The aim of the present study was the phenotypical analysis of early stages in macrophage (M phi) differentiation. For this purpose, we produced a panel of syngeneic rat hybridomas, which secreted antibodies (mAb) against M phi precursor antigens. As immunogens we used immortalized M phi precursors (P.J. M. Leenen et al., Eur. J. Immunol. 1990, 20: 15). We screened the obtained mAb in the following in vitro models of M phi differentiation: (a) a panel of M phi cell lines ordered in a linear differentiated sequence; (b) immature and mature mononuclear phagocytes obtained from bone marrow (BM) culture; (c) a panel of M phi precursor hybrids, and (d) differentiated and control M phi precursor hybrid cells. Four mAb, ER-MP12, ER-MP20, ER-MP54 and ER-MP58, were selected.
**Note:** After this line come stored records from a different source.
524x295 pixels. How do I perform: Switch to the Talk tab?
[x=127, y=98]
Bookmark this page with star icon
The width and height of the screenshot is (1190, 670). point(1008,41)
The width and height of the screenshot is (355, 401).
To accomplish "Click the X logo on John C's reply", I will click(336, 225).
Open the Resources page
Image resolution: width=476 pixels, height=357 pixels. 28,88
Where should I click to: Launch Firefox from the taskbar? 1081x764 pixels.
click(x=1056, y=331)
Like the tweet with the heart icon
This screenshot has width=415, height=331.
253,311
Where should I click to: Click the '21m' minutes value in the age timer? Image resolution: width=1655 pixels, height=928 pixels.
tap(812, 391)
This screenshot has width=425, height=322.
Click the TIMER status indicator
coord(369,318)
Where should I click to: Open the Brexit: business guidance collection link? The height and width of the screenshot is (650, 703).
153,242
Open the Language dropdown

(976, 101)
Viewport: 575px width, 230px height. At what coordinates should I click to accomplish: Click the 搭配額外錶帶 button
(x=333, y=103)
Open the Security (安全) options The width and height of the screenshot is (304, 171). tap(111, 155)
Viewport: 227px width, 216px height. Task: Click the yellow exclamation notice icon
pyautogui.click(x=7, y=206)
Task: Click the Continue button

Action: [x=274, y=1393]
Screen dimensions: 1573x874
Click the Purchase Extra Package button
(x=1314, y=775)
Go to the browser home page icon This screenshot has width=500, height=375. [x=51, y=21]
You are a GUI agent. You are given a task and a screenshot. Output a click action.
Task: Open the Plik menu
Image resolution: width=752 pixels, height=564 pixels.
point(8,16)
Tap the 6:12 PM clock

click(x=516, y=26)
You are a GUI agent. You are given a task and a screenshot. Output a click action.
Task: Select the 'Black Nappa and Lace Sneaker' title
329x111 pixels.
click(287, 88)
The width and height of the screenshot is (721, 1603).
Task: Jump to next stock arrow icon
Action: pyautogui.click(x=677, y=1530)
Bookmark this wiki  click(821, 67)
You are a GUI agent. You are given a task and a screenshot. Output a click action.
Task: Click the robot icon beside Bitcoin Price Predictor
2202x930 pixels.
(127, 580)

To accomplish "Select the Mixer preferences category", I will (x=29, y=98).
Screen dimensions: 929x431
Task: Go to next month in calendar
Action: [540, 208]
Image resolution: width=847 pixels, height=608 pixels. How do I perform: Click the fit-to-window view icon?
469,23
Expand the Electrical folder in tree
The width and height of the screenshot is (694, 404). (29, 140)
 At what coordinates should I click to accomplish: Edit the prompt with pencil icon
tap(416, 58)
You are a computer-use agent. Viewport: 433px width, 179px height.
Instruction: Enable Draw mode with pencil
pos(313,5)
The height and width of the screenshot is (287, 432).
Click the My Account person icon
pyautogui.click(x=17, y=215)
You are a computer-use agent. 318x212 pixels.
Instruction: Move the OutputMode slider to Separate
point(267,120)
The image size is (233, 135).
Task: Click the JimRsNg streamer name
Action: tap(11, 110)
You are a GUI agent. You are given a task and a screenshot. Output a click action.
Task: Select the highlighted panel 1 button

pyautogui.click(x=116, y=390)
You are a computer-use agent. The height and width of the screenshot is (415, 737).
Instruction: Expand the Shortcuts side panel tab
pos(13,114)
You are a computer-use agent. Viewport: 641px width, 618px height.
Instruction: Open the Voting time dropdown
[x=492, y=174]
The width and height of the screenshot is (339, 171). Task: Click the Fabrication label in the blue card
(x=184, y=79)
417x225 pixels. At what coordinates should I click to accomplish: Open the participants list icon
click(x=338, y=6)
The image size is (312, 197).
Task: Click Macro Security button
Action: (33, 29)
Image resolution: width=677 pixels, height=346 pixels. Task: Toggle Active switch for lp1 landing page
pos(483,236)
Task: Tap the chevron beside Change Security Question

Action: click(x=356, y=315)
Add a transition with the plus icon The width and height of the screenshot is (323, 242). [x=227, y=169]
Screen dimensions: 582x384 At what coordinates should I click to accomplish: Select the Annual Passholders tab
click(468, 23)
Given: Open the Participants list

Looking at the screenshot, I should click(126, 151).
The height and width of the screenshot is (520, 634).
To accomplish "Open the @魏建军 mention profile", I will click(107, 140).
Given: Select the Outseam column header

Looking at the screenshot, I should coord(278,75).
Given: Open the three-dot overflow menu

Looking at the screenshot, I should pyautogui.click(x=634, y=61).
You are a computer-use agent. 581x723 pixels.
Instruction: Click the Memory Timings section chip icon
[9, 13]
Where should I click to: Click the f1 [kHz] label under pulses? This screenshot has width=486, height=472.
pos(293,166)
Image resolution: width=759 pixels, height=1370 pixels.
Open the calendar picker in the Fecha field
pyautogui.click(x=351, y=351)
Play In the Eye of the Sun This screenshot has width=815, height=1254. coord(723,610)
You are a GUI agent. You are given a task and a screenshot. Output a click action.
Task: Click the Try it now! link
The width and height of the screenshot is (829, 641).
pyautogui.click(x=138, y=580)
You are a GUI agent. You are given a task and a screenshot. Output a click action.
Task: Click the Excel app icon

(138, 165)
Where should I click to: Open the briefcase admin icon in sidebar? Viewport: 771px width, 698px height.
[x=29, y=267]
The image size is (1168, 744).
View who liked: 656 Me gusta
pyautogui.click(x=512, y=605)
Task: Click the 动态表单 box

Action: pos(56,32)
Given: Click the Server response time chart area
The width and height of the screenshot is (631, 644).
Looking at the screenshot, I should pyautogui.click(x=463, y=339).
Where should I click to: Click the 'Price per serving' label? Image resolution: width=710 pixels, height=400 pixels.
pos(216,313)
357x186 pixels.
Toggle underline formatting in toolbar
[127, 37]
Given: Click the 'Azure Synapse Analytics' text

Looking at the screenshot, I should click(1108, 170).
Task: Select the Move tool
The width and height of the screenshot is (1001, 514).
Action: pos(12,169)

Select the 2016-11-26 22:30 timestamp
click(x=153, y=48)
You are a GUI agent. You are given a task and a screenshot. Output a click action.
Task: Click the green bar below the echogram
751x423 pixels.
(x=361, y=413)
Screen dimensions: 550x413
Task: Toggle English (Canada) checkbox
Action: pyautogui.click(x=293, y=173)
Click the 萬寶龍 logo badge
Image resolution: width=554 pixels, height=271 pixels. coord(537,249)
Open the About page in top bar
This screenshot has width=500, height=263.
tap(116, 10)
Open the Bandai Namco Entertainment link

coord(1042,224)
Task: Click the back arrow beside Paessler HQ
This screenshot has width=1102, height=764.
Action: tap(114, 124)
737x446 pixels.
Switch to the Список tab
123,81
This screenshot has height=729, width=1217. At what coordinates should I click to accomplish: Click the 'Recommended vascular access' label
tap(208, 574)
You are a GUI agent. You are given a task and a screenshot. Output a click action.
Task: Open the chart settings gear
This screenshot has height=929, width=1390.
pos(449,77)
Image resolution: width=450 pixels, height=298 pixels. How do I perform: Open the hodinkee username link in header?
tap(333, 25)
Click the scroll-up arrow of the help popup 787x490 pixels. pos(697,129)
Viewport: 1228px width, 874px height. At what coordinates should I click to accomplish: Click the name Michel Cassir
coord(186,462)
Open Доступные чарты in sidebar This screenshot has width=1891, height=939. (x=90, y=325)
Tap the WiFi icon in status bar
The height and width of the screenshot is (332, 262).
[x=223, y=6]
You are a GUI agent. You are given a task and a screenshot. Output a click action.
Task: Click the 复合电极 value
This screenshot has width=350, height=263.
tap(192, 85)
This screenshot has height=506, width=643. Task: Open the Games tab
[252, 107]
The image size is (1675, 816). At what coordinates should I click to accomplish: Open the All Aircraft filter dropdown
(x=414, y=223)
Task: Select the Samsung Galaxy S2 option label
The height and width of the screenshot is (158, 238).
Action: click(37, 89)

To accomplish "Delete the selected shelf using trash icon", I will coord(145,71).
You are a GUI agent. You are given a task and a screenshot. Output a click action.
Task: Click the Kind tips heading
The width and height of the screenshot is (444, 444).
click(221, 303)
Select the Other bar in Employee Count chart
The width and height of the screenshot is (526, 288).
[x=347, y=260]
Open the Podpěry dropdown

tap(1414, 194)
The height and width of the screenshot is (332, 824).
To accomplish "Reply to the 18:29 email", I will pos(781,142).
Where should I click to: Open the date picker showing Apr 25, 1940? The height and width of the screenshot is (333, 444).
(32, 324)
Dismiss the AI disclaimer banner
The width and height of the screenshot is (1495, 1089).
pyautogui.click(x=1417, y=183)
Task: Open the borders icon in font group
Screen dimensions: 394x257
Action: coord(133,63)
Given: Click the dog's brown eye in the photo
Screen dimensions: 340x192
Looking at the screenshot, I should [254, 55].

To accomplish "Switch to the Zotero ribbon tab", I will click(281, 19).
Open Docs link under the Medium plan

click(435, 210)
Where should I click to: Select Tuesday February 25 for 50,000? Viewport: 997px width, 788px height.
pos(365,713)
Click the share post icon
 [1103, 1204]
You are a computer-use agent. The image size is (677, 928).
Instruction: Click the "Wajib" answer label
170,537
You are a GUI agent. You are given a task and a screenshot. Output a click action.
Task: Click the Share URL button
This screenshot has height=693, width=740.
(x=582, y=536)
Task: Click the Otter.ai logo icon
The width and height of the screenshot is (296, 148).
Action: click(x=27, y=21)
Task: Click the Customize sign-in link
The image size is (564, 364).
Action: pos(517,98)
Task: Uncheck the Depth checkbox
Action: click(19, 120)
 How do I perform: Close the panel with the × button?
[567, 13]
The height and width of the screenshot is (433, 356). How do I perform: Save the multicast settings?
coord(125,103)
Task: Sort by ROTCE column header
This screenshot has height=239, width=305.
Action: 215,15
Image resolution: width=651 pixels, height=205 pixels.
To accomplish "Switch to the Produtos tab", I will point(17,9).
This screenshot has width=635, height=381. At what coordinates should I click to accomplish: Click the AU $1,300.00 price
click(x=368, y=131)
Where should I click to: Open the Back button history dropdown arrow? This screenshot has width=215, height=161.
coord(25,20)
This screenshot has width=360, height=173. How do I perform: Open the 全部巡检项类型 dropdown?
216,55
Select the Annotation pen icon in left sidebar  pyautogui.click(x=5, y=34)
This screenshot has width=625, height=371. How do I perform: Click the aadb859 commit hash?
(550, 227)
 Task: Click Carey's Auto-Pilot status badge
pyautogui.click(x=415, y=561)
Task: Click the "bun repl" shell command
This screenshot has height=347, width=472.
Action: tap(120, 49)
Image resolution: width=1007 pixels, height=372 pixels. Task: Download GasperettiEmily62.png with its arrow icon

These mAb recognize antigens which disappear in the course of M phi differentiation. Next, we investigated whether these mAb also recognized M phi precursors in normal BM. For this purpose, ER-MP-positive and -negative BM fractions were isolated using a fluorescence-activated cell sorter. Fractions were cultured in M phi-colony-stimulating factor-containing conditioned medium, and the resulting mature M phi progeny was quantified using the MTT assay. The present experiments indicate that ER-MP12 and ER-MP20 detect a subpopulation of BM M phi precursors, whereas ER-MP58 stains virtually all M phi precursors. Biochemical analysis of radioiodinated antigens revealed that these mAb recognize different molecules. ER-MP12 and ER-MP20 bound to single-chain (glyco)proteins of 140 kDa and 14 kDa, respectively. ER-MP54 precipitated multiple polypeptides, of which the major chains have an apparent molecular mass of 90, 80-85 and 70-75 kDa. Based on the molecular mass of the recognized antigens and the mAb specificities we conclude that ER-MP12, ER-MP54 and ER-MP58 recognize hitherto unknown antigens of murine M phi precursor cells. The antigen detected by ER-MP20 is most likely identical to Ly-6C.